Dak-Wal Constructions Pty Ltd
[2010] FWA 3696
•11 MAY 2010
[2010] FWA 3696 |
|
DECISION |
Fair Work Act 2009
s.185 - Application for approval of a single-enterprise agreement
(AG2010/3760)
SENIOR DEPUTY PRESIDENT WATSON | MELBOURNE, 11 MAY 2010 |
Application for approval of the Dak-Wal Constructions Pty Ltd & Employees 2009 – application refused.
[1] An application has been made for approval of an enterprise agreement known as the Dak-Wal Constructions Pty Ltd & Employees 2009 (the agreement). The application was made pursuant to s.185 of the Fair Work Act 2009 (the Act). It has been made by Dak-Wal Constructions Pty Ltd (the applicant). The agreement is a single enterprise agreement.
[2] The agreement was made on 16 December 2009 and lodged in Fair Work Australia on 7 January 2010, more than 14 days beyond the period provided in s.185(3)(a) of the Act. However, the agreement was not made during the 14 days ending at the end of the bridging period, which would have prevented an extension of the 14 day period. 1 Form F17 as filed did not address circumstances which would support an extension of the period for lodgement under s.185(3)(b) of the Act. As a result, I wrote to the applicant on 10 February 2010 inviting them to provide a response to question 2.2 in Form F17. Such an explanation was provided on 17 February 2010.
[3] In my 10 February 2010 letter, I also sought a response to question 2.6 in Form F17 – the date upon which employees were asked to approve the agreement. The applicant’s letter of 17 February 2010 did not provide a response to this request.
[4] Also in my 10 February 2010 letter, I sought further information which was absent from Form F17 or was necessary to consider approval. Those matters were also responded to in the applicant’s 17 February 2010 letter, but not sufficiently for me to reach a view as to approval of the agreement.
[5] As a result, I wrote again to the applicant on 25 February 2010 seeking clarification of:
§ Rates provided, showing a comparison between the agreement and the reference instrument;
§ The effect of the agreement in relation to a range of allowances in the reference instrument;
§ The absence of minimum payments in respect of overtime in the agreement;
§ The effect of applying the NES redundancy provisions instead of the redundancy provisions in the reference instrument applying at the time of the making of the agreement;
§ The absence of minimum casual engagements in the agreement;
§ The absence of any payment in respect of inclement weather; and
§ The absence of a higher duties allowance, accident pay arrangements and annual leave loading in the agreement.
[6] My 25 February 2010 letter reiterated my 10 February 2010 request that a response be provided to question 2.6 in Form F17.
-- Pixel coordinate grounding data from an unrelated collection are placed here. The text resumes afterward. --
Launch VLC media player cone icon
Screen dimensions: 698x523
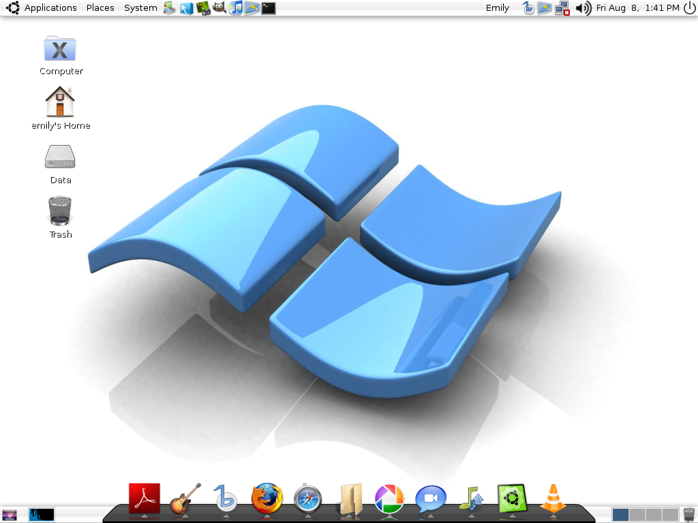(x=553, y=498)
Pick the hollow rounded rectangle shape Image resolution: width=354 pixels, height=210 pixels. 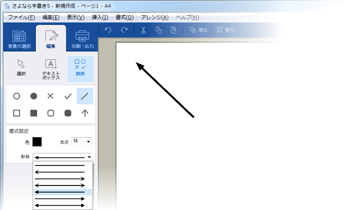point(51,113)
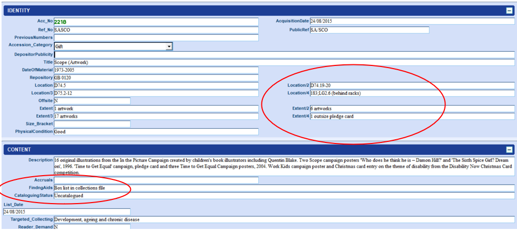The height and width of the screenshot is (230, 517).
Task: Collapse the IDENTITY section
Action: 509,10
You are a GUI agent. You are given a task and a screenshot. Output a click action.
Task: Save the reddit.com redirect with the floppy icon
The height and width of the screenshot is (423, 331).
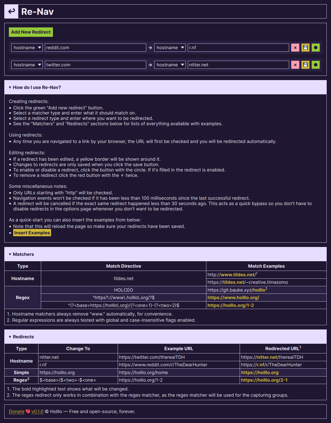(x=305, y=48)
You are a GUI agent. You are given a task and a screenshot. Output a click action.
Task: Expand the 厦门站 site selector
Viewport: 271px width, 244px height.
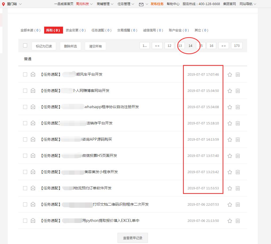[13, 4]
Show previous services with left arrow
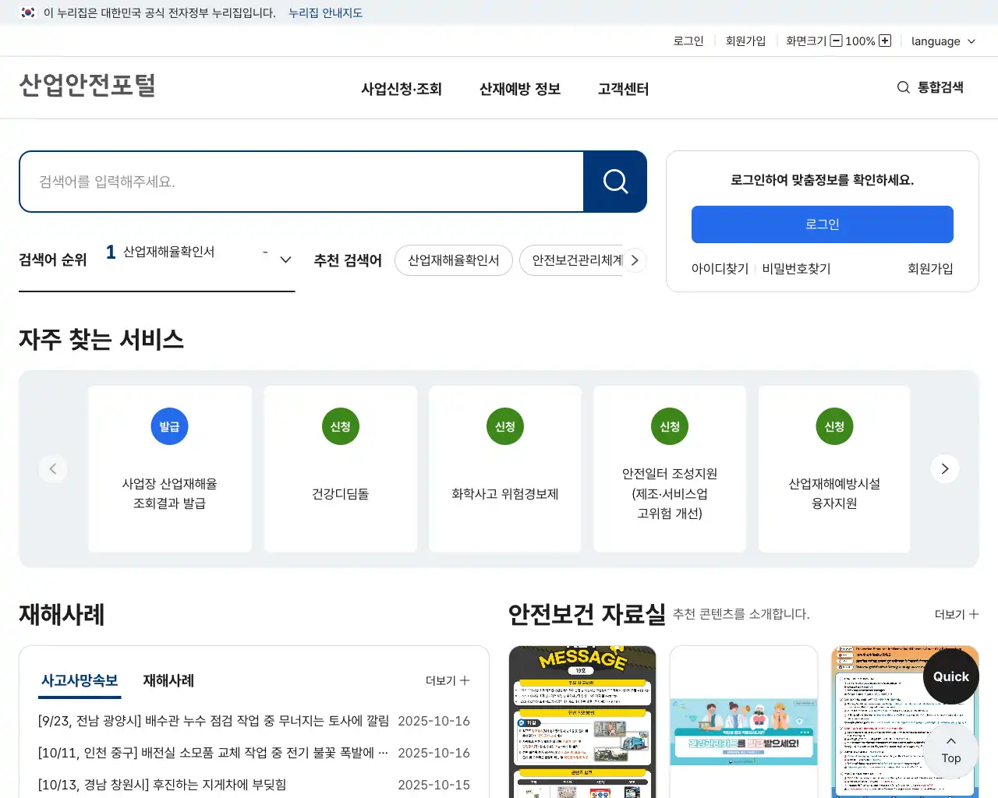This screenshot has height=798, width=998. 53,468
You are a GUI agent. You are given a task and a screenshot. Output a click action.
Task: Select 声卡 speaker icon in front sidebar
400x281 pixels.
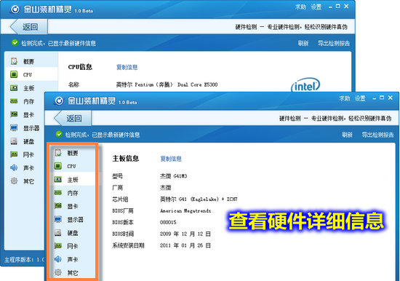coord(58,259)
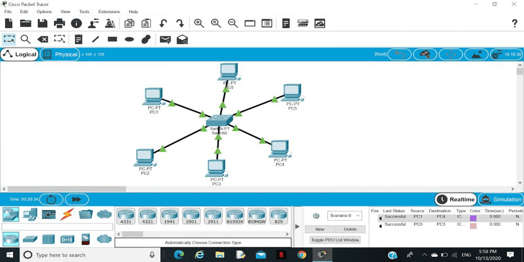Add a simple PDU envelope
This screenshot has width=524, height=262.
(x=166, y=40)
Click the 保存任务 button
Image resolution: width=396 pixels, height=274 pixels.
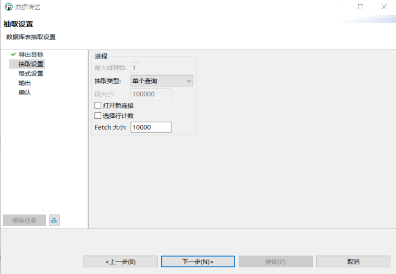[x=25, y=221]
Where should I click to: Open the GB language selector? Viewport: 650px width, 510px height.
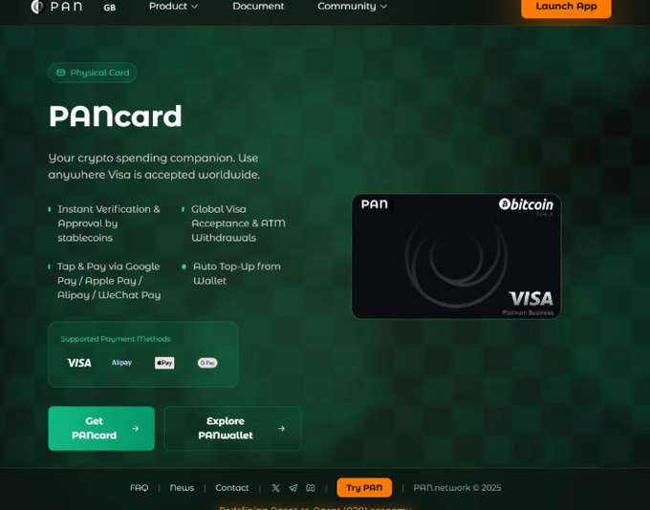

[7] No response was received to my 25 February 2010 letter by 19 April 2010. My Associate wrote to the applicant on that date seeking advice as to whether they wished to pursue their application and advising that if no response was received by 3 May 2010, I would refuse approval on the basis of the information available to me.
[8] No response to my 25 February 2010 letter or to my Associate’s 19 April 2010 letter has been received.
[9] On the basis of the information available to me, the requirement in s.181(2) of the Act that the “request (for approval) must not be made until at least 21 days after the day on which the last notice under subsection 173(1) (which deals with giving notice of employee representational rights) in relation to the agreement is given”,has not been met.
[10] Section 186(2)(a) of the Act provides that before approving an agreement, Fair Work Australia must be satisfied that “the agreement has been genuinely agreed to by the employees covered by the agreement”.
[11] Section 188(a)(ii) of the Act provides that employees have genuinely agreed to an enterprise agreement if Fair Work Australia is satisfied that the employer covered by the agreement complied with subsection 181(2) of the Act in relation to the agreement (which requires that employees not be requested to approve an enterprise agreement until 21 days after the last notice of employee representational rights is given).
[12] On the material before me, I cannot be satisfied that the employees genuinely approved the agreement and I cannot approve the agreement.
[13] Further, on the material before me, I am not satisfied that the agreement meets the no-disadvantage test (s.186(2)(d), as modified in relation to agreements made in the bridging period by the Fair Work (Transitional Provisions and Consequential Amendments) Act 2009).
[14] In those circumstances, approval of the Dak-Wal Constructions Pty Ltd & Employees 2009 is refused.
SENIOR DEPUTY PRESIDENT
1 Item 15 of Part 3 of Schedule 7 of the Fair Work (Transitional Provisions and Consequential Amendments) Act 2009.